== Tugas A ==
Jawab pertanyaan berikut berdasarkan teks bacaan:
(i) Apa kata-kata terakhir yang keluar dari lisan Abu Thalib?
(ii) Dalam Sahih al-Bukhari, riwayat dari siapa yang disebutkan?
(iii) Siapa dua orang yang bertanya kepada Abu Thalib apakah ia akan berpaling dari agama Abdul Muthalib?
== Tugas B ==
Tolong sebutkan semua tokoh yang disebut namanya dalam teks bacaan, tanpa menyertakan nama kitab.
== Tugas C ==
Tulis kembali bagian teks bacaan yang dibuka dengan kata-kata yang memuat "Atas hal itu, turunlah" dan ditutup dengan "gagal merangkul kemenangan.", lalu ganti nama "Abu Thalib" menjadi "Abu Talib".
##### Teks Bacaan
Abu Jahal dan Abdullah bin Abu Umayyah pun tidak mau kalah. Mereka berdua berkata, “Hai Abu Thalib! Adakah kamu akan berpaling dari agama Abdul Muthalib?”
Mereka berdua terus saja mengucapkan kata-kata yang dapat mencegah Abu Thalib dari beriman. Akhirnya terlontar kata-kata terakhir dari lisan Abu Thalib, “Atas agama Abdul Muthalib.”
Rasulullah Shallallahu ‘Alaihi wa Sallam. kecewa namun masih berkata, “Sesungguhnya aku akan memohon ampunan untukmu, wahai bapa saudaraku, selagi mana aku tidak dilarang.”
Atas hal itu, turunlah ayat, “Tidak sepatutnya bagi nabi dan orang beriman memohonkan ampun bagi orang Musyrik sekalipun mereka itu adalah keluarga terdekat, setelah diterangkan dengan jelas kepada mereka bahwa jika mereka tetap tidak mau beriman, maka mereka adalah penghuni Neraka Jahanam.”
Ditambah lagi dengan ayat, “Sesungguhnya kamu tidak dapat memberi hidayah kepada orang yang kamu cinta.”[3]
Tidak diragukan betapa besarnya jasa Abu Thalib yang menjaga dan melindungi Rasulullah Shallallahu ‘Alaihi wa Sallam.. Perlindungannya yang menyebabkan dakwah Islam terus berkibar laksana hentaman badai bagi orang kafir yang sombong dan bodoh. Sayangnya, tatkala penghujung usia, dia tetap memeluk agama nenek moyangnya sehingga dia gagal merangkul kemenangan.
Dalam Sahih al-Bukhari terdapat riwayat dari Abbas bin Abdul Muthalib yang berkata kepada Nabi Muhammad, “Engkau sangat memerlukan bapa saudaramu, wahai Rasulullah. Sesungguhnya dia melindungimu dan rela marah demi dirimu.”
##########
##### Data Tersedia
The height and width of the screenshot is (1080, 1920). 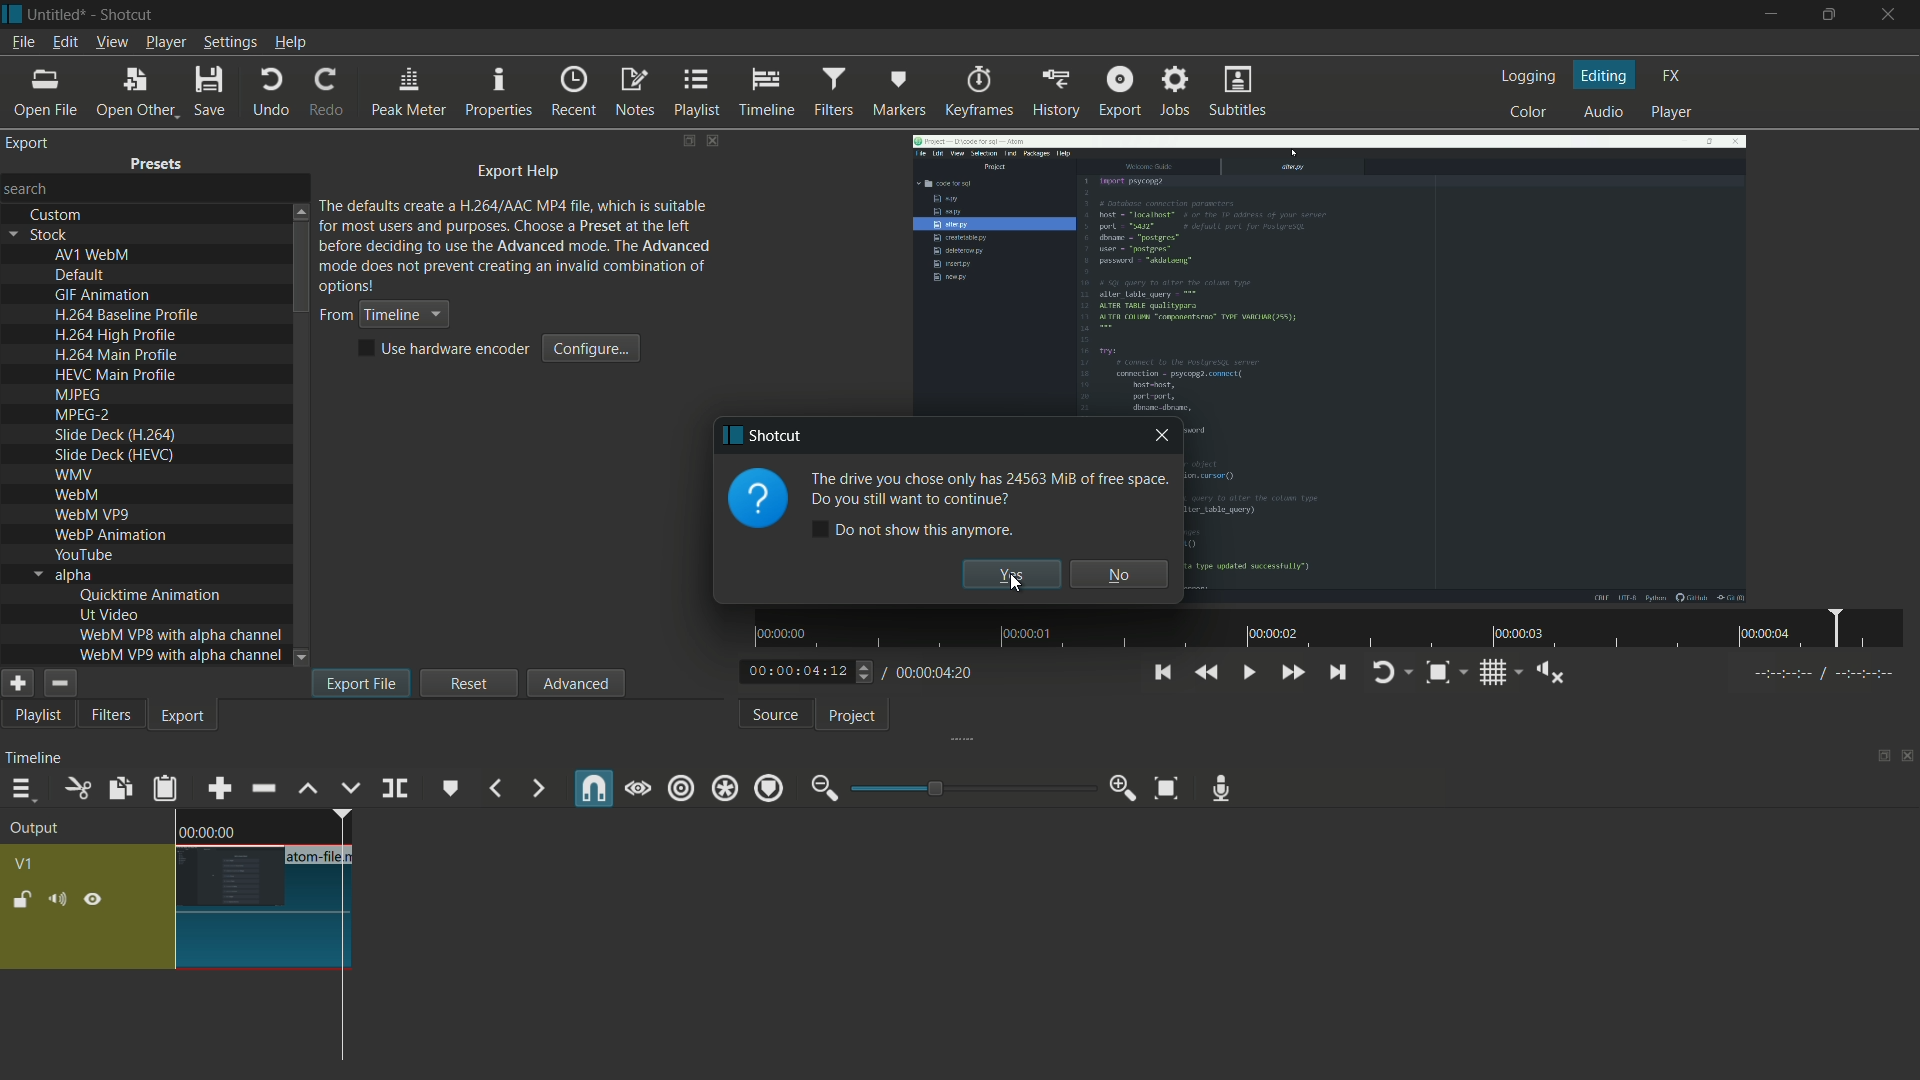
##########
== Jawaban Lengkap A ==
(i) "Atas agama Abdul Muthalib."
(ii) Abbas bin Abdul Muthalib.
(iii) Abu Jahal dan Abdullah bin Abu Umayyah.

== Jawaban Lengkap B ==
Abu Jahal, Abdullah bin Abu Umayyah, Abu Thalib, Abdul Muthalib, Nabi Muhammad (Rasulullah), Abbas bin Abdul Muthalib.

== Jawaban Lengkap C ==
Atas hal itu, turunlah ayat, “Tidak sepatutnya bagi nabi dan orang beriman memohonkan ampun bagi orang Musyrik sekalipun mereka itu adalah keluarga terdekat, setelah diterangkan dengan jelas kepada mereka bahwa jika mereka tetap tidak mau beriman, maka mereka adalah penghuni Neraka Jahanam.”
Ditambah lagi dengan ayat, “Sesungguhnya kamu tidak dapat memberi hidayah kepada orang yang kamu cinta.”[3]
Tidak diragukan betapa besarnya jasa Abu Talib yang menjaga dan melindungi Rasulullah Shallallahu ‘Alaihi wa Sallam.. Perlindungannya yang menyebabkan dakwah Islam terus berkibar laksana hentaman badai bagi orang kafir yang sombong dan bodoh. Sayangnya, tatkala penghujung usia, dia tetap memeluk agama nenek moyangnya sehingga dia gagal merangkul kemenangan.